== SET PROBLEM ==
Copy the following data line for line, without changing anything.

━━ DATA FOR THIS EXERCISE

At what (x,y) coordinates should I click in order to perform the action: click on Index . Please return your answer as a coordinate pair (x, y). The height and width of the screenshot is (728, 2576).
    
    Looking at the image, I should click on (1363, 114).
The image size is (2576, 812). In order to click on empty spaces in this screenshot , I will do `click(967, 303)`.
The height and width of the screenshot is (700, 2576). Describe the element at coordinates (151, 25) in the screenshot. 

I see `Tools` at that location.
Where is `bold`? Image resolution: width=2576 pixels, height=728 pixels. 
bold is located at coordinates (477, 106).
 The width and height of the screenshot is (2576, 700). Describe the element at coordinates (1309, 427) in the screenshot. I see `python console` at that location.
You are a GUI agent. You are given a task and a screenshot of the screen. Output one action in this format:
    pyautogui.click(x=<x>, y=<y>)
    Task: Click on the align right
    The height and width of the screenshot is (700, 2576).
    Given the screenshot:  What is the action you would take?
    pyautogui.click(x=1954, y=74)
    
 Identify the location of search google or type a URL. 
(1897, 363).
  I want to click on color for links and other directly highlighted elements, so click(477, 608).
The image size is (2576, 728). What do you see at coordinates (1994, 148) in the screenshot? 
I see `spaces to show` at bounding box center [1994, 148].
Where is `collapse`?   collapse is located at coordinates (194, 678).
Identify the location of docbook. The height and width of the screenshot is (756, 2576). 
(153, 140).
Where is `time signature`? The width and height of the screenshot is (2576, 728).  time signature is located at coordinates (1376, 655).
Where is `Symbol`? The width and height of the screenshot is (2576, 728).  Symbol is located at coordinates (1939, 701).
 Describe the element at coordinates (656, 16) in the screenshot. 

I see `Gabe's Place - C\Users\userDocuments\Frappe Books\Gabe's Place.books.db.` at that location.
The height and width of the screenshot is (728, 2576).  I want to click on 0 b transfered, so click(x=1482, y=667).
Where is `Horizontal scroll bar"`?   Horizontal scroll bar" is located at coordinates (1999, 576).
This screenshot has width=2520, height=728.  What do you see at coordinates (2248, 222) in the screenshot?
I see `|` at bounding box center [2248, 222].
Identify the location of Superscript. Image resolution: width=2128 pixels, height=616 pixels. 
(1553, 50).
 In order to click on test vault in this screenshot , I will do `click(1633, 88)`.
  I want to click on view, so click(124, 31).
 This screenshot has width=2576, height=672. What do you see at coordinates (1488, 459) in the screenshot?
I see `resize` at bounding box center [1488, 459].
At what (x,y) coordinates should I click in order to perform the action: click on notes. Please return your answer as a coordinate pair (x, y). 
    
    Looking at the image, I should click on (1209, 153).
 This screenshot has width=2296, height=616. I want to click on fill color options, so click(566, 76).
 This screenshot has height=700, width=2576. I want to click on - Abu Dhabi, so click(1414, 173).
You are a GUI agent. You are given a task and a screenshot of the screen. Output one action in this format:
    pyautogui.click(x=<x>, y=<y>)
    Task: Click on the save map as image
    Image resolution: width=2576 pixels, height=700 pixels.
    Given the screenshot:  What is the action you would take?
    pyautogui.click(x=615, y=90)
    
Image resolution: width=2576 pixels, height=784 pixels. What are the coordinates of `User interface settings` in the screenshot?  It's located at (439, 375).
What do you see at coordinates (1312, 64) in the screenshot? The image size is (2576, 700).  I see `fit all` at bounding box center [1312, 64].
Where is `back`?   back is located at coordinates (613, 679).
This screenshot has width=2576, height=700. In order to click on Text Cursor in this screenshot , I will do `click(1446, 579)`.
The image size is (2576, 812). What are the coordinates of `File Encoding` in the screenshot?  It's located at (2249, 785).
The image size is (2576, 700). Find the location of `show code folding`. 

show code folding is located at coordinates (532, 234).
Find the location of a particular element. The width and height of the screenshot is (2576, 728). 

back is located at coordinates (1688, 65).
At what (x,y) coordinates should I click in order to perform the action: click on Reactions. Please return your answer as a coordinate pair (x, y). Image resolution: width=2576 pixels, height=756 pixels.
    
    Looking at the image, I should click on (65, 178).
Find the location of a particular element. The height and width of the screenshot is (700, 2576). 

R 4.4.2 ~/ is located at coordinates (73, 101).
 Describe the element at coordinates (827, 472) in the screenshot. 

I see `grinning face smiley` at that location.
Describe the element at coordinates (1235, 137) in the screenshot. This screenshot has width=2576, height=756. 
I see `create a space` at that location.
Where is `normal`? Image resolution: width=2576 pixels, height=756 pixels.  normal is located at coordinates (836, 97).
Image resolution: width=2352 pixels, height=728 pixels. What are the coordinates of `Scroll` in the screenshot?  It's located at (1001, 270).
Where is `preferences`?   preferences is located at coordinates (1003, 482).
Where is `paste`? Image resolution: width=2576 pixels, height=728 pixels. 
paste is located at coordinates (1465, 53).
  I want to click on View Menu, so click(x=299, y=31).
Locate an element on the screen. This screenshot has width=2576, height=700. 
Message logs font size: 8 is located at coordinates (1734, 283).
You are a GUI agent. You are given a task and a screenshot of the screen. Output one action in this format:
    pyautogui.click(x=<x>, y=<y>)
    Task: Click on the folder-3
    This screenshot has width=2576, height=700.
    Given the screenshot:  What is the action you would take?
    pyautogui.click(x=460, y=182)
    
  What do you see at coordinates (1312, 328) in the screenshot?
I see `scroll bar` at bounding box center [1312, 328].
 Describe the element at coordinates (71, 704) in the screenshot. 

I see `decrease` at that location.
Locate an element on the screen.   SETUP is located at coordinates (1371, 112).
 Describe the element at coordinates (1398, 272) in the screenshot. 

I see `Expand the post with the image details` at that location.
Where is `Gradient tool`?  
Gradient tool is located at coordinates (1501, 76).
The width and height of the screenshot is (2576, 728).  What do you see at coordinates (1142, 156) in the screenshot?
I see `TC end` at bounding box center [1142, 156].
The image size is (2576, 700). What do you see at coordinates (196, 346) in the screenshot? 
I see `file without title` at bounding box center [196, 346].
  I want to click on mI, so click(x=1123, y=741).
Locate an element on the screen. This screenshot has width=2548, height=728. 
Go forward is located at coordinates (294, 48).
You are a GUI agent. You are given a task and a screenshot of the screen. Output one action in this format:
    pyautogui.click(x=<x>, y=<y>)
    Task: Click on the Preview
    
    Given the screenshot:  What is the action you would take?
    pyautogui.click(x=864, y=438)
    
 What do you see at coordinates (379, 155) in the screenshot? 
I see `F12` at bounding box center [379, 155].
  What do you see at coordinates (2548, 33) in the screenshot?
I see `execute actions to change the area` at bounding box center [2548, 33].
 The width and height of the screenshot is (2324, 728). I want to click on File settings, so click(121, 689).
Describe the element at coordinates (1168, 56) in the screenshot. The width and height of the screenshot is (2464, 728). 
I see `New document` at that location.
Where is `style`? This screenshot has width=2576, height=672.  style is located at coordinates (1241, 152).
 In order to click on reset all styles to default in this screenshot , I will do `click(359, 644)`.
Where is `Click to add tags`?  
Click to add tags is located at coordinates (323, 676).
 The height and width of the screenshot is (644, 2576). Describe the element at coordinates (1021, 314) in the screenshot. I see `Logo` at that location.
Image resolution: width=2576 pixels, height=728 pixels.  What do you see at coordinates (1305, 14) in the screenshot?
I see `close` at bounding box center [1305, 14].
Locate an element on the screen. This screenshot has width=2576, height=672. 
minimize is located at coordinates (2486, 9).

━━━━

== RESULT ==
At what (x,y) coordinates should I click in order to perform the action: click on Index . Please return your answer as a coordinate pair (x, y). The height and width of the screenshot is (728, 2576).
    
    Looking at the image, I should click on (1363, 114).
The image size is (2576, 812). In order to click on empty spaces in this screenshot , I will do `click(967, 303)`.
The height and width of the screenshot is (700, 2576). Describe the element at coordinates (151, 25) in the screenshot. 

I see `Tools` at that location.
Where is `bold`? Image resolution: width=2576 pixels, height=728 pixels. 
bold is located at coordinates (477, 106).
 The width and height of the screenshot is (2576, 700). Describe the element at coordinates (1309, 427) in the screenshot. I see `python console` at that location.
You are a GUI agent. You are given a task and a screenshot of the screen. Output one action in this format:
    pyautogui.click(x=<x>, y=<y>)
    Task: Click on the align right
    The height and width of the screenshot is (700, 2576).
    Given the screenshot:  What is the action you would take?
    pyautogui.click(x=1954, y=74)
    
 Identify the location of search google or type a URL. 
(1897, 363).
  I want to click on color for links and other directly highlighted elements, so click(477, 608).
The image size is (2576, 728). What do you see at coordinates (1994, 148) in the screenshot? 
I see `spaces to show` at bounding box center [1994, 148].
Where is `collapse`?   collapse is located at coordinates (194, 678).
Identify the location of docbook. The height and width of the screenshot is (756, 2576). 
(153, 140).
Where is `time signature`? The width and height of the screenshot is (2576, 728).  time signature is located at coordinates (1376, 655).
Where is `Symbol`? The width and height of the screenshot is (2576, 728).  Symbol is located at coordinates (1939, 701).
 Describe the element at coordinates (656, 16) in the screenshot. 

I see `Gabe's Place - C\Users\userDocuments\Frappe Books\Gabe's Place.books.db.` at that location.
The height and width of the screenshot is (728, 2576).  I want to click on 0 b transfered, so click(x=1482, y=667).
Where is `Horizontal scroll bar"`?   Horizontal scroll bar" is located at coordinates (1999, 576).
This screenshot has width=2520, height=728.  What do you see at coordinates (2248, 222) in the screenshot?
I see `|` at bounding box center [2248, 222].
Identify the location of Superscript. Image resolution: width=2128 pixels, height=616 pixels. 
(1553, 50).
 In order to click on test vault in this screenshot , I will do `click(1633, 88)`.
  I want to click on view, so click(124, 31).
 This screenshot has width=2576, height=672. What do you see at coordinates (1488, 459) in the screenshot?
I see `resize` at bounding box center [1488, 459].
At what (x,y) coordinates should I click in order to perform the action: click on notes. Please return your answer as a coordinate pair (x, y). 
    
    Looking at the image, I should click on (1209, 153).
 This screenshot has width=2296, height=616. I want to click on fill color options, so click(566, 76).
 This screenshot has height=700, width=2576. I want to click on - Abu Dhabi, so click(1414, 173).
You are a GUI agent. You are given a task and a screenshot of the screen. Output one action in this format:
    pyautogui.click(x=<x>, y=<y>)
    Task: Click on the save map as image
    Image resolution: width=2576 pixels, height=700 pixels.
    Given the screenshot:  What is the action you would take?
    pyautogui.click(x=615, y=90)
    
Image resolution: width=2576 pixels, height=784 pixels. What are the coordinates of `User interface settings` in the screenshot?  It's located at (439, 375).
What do you see at coordinates (1312, 64) in the screenshot? The image size is (2576, 700).  I see `fit all` at bounding box center [1312, 64].
Where is `back`?   back is located at coordinates (613, 679).
This screenshot has width=2576, height=700. In order to click on Text Cursor in this screenshot , I will do `click(1446, 579)`.
The image size is (2576, 812). What are the coordinates of `File Encoding` in the screenshot?  It's located at (2249, 785).
The image size is (2576, 700). Find the location of `show code folding`. 

show code folding is located at coordinates (532, 234).
Find the location of a particular element. The width and height of the screenshot is (2576, 728). 

back is located at coordinates (1688, 65).
At what (x,y) coordinates should I click in order to perform the action: click on Reactions. Please return your answer as a coordinate pair (x, y). Image resolution: width=2576 pixels, height=756 pixels.
    
    Looking at the image, I should click on (65, 178).
Find the location of a particular element. The height and width of the screenshot is (700, 2576). 

R 4.4.2 ~/ is located at coordinates (73, 101).
 Describe the element at coordinates (827, 472) in the screenshot. 

I see `grinning face smiley` at that location.
Describe the element at coordinates (1235, 137) in the screenshot. This screenshot has width=2576, height=756. 
I see `create a space` at that location.
Where is `normal`? Image resolution: width=2576 pixels, height=756 pixels.  normal is located at coordinates (836, 97).
Image resolution: width=2352 pixels, height=728 pixels. What are the coordinates of `Scroll` in the screenshot?  It's located at (1001, 270).
Where is `preferences`?   preferences is located at coordinates (1003, 482).
Where is `paste`? Image resolution: width=2576 pixels, height=728 pixels. 
paste is located at coordinates (1465, 53).
  I want to click on View Menu, so click(x=299, y=31).
Locate an element on the screen. This screenshot has width=2576, height=700. 
Message logs font size: 8 is located at coordinates (1734, 283).
You are a GUI agent. You are given a task and a screenshot of the screen. Output one action in this format:
    pyautogui.click(x=<x>, y=<y>)
    Task: Click on the folder-3
    This screenshot has width=2576, height=700.
    Given the screenshot:  What is the action you would take?
    pyautogui.click(x=460, y=182)
    
  What do you see at coordinates (1312, 328) in the screenshot?
I see `scroll bar` at bounding box center [1312, 328].
 Describe the element at coordinates (71, 704) in the screenshot. 

I see `decrease` at that location.
Locate an element on the screen.   SETUP is located at coordinates (1371, 112).
 Describe the element at coordinates (1398, 272) in the screenshot. 

I see `Expand the post with the image details` at that location.
Where is `Gradient tool`?  
Gradient tool is located at coordinates (1501, 76).
The width and height of the screenshot is (2576, 728).  What do you see at coordinates (1142, 156) in the screenshot?
I see `TC end` at bounding box center [1142, 156].
The image size is (2576, 700). What do you see at coordinates (196, 346) in the screenshot? 
I see `file without title` at bounding box center [196, 346].
  I want to click on mI, so click(x=1123, y=741).
Locate an element on the screen. This screenshot has width=2548, height=728. 
Go forward is located at coordinates (294, 48).
You are a GUI agent. You are given a task and a screenshot of the screen. Output one action in this format:
    pyautogui.click(x=<x>, y=<y>)
    Task: Click on the Preview
    
    Given the screenshot:  What is the action you would take?
    pyautogui.click(x=864, y=438)
    
 What do you see at coordinates (379, 155) in the screenshot? 
I see `F12` at bounding box center [379, 155].
  What do you see at coordinates (2548, 33) in the screenshot?
I see `execute actions to change the area` at bounding box center [2548, 33].
 The width and height of the screenshot is (2324, 728). I want to click on File settings, so click(121, 689).
Describe the element at coordinates (1168, 56) in the screenshot. The width and height of the screenshot is (2464, 728). 
I see `New document` at that location.
Where is `style`? This screenshot has width=2576, height=672.  style is located at coordinates (1241, 152).
 In order to click on reset all styles to default in this screenshot , I will do `click(359, 644)`.
Where is `Click to add tags`?  
Click to add tags is located at coordinates (323, 676).
 The height and width of the screenshot is (644, 2576). Describe the element at coordinates (1021, 314) in the screenshot. I see `Logo` at that location.
Image resolution: width=2576 pixels, height=728 pixels.  What do you see at coordinates (1305, 14) in the screenshot?
I see `close` at bounding box center [1305, 14].
Locate an element on the screen. This screenshot has width=2576, height=672. 
minimize is located at coordinates (2486, 9).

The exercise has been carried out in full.